The observed improvement of PPV might open avenues for future trial designs that could enable personalized clinical management after first-line induction treatment. Such trials would evaluate whether preemptive initiation of second-line therapy in patients identified as high risk for POD24 confers a survival advantage compared with initiation at the time of clinical progression. Of particularly interest in this clinical setting is certainly the use of chimeric antigen receptor (CAR) T-cell therapies or bispecific monoclonal antibodies (BsA), both of which have demonstrated high remission rates and durable responses in relapsed/refractory FL, including patients with POD24.⁹ However, the feasibility and rationale of such trials remain rather uncertain, mainly for 2 reasons: first, the study by Claudel et al demonstrates that only ∼6% of patients (7/124 with ctDNA⁺/PET⁺ profiles) would meet the eligibility criteria, implying that advanced ctDNA testing, which is both technically complex and costly, would have to be performed in most patients (∼94%) who ultimately do not qualify for inclusion. Second, given the favorable efficacy profiles observed in CAR T-cell and BsA trials in patients with POD24, demonstrating superiority of earlier intervention over standard timing, may be challenging and would likely necessitate large multicenter cohorts to achieve sufficient statistical power.⁹ 

The findings and conclusions presented in this article should be interpreted with caution, given the inherent risk of overfitting commonly associated with correlative biomarker studies and the absence of independent validation. Furthermore, the study presents 2 key limitations related to the ctDNA analysis, of which 1 has greater implications for the assay’s performance. First, serum was used as the primary analyte for ctDNA profiling, which generally contains an excess of contaminating leukocyte-derived DNA resulting in lower ctDNA allelic fractions (AFs) and, therefore, inaccurate estimation of tumor burden.¹⁰ Although this may have limited the assay’s sensitivity to a certain extent, it likely did not fundamentally affect its general performance, because ctDNA detection was based on absolute molecule counts rather than AF thresholds. Nevertheless, plasma is strongly recommended and widely accepted as the preferred analyte for liquid biopsy analyses. Second, the median number of phased variants detected at FL diagnosis was 47, which is substantially lower than what has been reported in comparable studies of germinal center B-cell non-Hodgkin lymphomas.⁸ This can likely be attributed to the panel design and imposes limitations on accurate longitudinal tracking of phased variants; an issue reflected in the relatively low sensitivity of 46% for predicting POD24 with the combined method (7/13 patients missed) and 40% with ctDNA monitoring alone (9/15 patients; see table).

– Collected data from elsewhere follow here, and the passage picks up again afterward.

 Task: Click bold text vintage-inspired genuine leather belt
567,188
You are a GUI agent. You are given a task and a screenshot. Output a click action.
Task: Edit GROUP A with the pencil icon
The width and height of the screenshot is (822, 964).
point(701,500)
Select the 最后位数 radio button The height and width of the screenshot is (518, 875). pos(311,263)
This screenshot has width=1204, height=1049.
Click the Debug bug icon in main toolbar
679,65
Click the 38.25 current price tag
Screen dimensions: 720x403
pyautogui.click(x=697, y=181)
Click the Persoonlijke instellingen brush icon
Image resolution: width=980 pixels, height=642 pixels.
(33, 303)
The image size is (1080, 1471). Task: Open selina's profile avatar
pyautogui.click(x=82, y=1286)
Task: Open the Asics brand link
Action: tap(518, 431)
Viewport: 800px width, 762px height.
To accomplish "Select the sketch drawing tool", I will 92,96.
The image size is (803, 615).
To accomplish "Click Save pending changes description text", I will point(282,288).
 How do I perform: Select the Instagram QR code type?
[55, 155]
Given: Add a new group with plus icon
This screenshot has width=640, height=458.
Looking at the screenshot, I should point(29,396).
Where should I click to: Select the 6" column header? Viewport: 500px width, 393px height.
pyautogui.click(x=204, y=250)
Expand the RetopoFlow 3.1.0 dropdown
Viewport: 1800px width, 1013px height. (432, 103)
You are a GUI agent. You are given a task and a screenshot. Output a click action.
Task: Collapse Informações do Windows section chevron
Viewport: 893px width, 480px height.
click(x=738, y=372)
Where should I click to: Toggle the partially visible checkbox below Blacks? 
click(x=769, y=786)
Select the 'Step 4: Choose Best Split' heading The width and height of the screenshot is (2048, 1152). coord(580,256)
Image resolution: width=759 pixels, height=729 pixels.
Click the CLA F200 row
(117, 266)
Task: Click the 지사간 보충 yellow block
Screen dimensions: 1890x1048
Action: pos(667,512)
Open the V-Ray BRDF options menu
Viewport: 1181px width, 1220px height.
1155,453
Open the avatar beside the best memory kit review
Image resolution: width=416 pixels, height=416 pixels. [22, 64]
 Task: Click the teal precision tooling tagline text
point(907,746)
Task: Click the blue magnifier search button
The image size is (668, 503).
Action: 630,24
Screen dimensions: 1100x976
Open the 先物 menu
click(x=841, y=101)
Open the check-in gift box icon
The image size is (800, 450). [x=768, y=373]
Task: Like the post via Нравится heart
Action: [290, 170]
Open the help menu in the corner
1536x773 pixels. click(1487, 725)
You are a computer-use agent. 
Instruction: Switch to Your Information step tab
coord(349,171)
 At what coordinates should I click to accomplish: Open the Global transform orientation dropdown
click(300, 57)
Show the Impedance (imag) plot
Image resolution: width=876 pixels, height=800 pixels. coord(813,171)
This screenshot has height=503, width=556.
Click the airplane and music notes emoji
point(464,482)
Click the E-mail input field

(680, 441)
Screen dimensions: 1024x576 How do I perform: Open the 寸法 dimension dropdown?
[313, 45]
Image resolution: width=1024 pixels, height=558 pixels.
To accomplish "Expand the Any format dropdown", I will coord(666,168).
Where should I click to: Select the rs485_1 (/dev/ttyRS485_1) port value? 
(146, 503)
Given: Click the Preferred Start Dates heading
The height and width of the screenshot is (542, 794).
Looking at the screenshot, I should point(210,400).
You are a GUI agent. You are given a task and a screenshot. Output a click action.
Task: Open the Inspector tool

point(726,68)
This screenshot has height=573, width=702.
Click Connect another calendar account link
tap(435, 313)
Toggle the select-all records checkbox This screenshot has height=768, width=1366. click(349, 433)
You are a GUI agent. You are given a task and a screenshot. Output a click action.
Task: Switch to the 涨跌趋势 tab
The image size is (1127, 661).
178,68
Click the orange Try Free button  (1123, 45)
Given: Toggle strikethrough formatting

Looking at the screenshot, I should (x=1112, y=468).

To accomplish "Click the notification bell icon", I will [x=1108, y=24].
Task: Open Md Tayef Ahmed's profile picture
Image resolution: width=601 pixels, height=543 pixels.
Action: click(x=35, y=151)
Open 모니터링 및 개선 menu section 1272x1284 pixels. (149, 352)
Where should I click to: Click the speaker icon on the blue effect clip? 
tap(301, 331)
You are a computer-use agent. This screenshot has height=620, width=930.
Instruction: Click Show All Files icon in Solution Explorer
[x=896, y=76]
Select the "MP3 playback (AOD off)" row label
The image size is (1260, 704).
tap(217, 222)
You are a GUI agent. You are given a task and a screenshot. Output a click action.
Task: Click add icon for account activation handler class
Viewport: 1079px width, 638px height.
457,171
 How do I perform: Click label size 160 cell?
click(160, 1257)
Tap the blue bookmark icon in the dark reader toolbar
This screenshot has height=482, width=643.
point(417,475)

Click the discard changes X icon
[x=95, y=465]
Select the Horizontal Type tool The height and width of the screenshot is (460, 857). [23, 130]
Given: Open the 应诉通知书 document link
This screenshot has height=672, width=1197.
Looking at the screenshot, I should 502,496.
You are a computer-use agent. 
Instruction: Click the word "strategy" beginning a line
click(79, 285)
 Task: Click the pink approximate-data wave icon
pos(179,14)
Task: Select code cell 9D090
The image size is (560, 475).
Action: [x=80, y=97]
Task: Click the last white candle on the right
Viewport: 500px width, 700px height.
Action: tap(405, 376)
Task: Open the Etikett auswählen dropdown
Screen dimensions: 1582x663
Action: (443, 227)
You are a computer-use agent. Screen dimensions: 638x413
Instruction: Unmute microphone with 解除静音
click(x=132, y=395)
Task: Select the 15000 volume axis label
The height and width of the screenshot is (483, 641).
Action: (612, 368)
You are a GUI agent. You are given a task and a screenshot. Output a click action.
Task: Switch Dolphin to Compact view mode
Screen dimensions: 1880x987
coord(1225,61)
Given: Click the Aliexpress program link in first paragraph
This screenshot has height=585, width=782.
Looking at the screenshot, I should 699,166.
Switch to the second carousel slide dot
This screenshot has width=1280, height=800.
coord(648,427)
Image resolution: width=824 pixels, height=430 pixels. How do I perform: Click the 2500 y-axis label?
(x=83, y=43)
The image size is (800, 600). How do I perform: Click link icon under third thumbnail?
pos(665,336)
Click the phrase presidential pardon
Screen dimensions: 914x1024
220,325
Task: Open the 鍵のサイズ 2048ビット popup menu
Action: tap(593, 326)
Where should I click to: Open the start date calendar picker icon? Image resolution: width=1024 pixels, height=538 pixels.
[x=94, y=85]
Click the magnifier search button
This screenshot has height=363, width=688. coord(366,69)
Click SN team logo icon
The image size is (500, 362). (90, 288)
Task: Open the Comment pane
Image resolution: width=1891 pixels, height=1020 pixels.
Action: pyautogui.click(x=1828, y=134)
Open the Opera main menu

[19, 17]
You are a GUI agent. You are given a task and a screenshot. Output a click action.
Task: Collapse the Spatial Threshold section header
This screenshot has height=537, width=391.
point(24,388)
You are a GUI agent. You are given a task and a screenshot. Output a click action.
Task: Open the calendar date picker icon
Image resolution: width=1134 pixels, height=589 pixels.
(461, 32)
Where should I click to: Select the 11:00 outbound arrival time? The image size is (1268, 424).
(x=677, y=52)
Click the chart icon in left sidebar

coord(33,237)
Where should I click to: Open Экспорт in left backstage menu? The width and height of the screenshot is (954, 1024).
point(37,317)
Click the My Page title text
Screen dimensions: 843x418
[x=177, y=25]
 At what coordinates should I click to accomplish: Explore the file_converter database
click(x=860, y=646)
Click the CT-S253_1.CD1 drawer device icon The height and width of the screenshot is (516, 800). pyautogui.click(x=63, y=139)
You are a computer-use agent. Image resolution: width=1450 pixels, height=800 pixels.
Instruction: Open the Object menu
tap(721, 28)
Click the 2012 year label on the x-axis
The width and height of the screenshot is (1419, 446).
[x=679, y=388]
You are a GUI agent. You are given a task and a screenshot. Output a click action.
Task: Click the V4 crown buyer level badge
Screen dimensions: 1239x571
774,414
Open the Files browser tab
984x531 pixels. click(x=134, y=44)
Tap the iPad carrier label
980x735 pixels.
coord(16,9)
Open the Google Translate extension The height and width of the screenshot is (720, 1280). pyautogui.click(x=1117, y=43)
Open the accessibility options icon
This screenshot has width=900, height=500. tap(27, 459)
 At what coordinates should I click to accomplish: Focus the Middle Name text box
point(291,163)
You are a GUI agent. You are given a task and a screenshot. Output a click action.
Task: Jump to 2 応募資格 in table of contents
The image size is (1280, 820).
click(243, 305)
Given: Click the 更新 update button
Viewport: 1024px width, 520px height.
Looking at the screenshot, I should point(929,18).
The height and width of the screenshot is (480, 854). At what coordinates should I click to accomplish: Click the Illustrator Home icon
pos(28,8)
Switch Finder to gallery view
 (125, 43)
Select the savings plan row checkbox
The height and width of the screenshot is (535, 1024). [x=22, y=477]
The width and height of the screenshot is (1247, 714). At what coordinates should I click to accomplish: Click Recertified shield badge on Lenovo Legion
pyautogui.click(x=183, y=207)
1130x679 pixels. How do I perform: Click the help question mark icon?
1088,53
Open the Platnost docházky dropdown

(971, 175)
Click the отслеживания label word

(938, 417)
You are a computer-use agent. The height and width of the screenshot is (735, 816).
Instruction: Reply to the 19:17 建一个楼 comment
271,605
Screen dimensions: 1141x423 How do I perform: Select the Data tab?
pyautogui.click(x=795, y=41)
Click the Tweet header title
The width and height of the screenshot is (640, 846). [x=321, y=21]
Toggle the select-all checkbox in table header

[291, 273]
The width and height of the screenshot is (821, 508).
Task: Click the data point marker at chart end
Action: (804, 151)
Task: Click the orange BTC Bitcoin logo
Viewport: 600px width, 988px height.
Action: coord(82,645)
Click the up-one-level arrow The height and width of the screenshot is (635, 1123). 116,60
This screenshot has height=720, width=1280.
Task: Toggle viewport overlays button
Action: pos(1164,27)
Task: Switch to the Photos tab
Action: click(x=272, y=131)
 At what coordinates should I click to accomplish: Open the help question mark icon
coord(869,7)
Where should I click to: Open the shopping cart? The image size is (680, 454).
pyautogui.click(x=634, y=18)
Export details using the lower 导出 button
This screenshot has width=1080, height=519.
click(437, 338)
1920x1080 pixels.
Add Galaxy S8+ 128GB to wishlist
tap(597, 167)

Collectively, Claudel et al present a strong and novel biomarker model that provides an encouraging rationale for personalized and risk-adapted treatment strategies in FL. Yet, several further steps and improvements are warranted. These include independent validation of the composite biomarker approach in external cohorts and an optimization of the phased variant technology to enhance sensitivity by expanding the coverage of genomic regions affected by (aberrant) somatic hypermutation (eg, IGH gene V-regions, IGK/IGL). Moreover, although PET/CT is widely available as a standard imaging modality in FL, harmonization efforts for ctDNA detection and interpretation will be essential to ensure clinical utility across centers.

Conflict-of-interest disclosure: F.S. reports research funding from Roche Sequencing Solutions, Gilead, and Takeda and honoraria from AstraZeneca and Servier.